# The records start

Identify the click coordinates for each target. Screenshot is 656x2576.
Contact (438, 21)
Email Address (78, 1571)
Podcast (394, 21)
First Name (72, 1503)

# The records end

Pick out each line of the records that contains the word "Screenshot" and copy it in full.

▸ **Finished answer**
Identify the click coordinates for each target. Screenshot is 656x2576.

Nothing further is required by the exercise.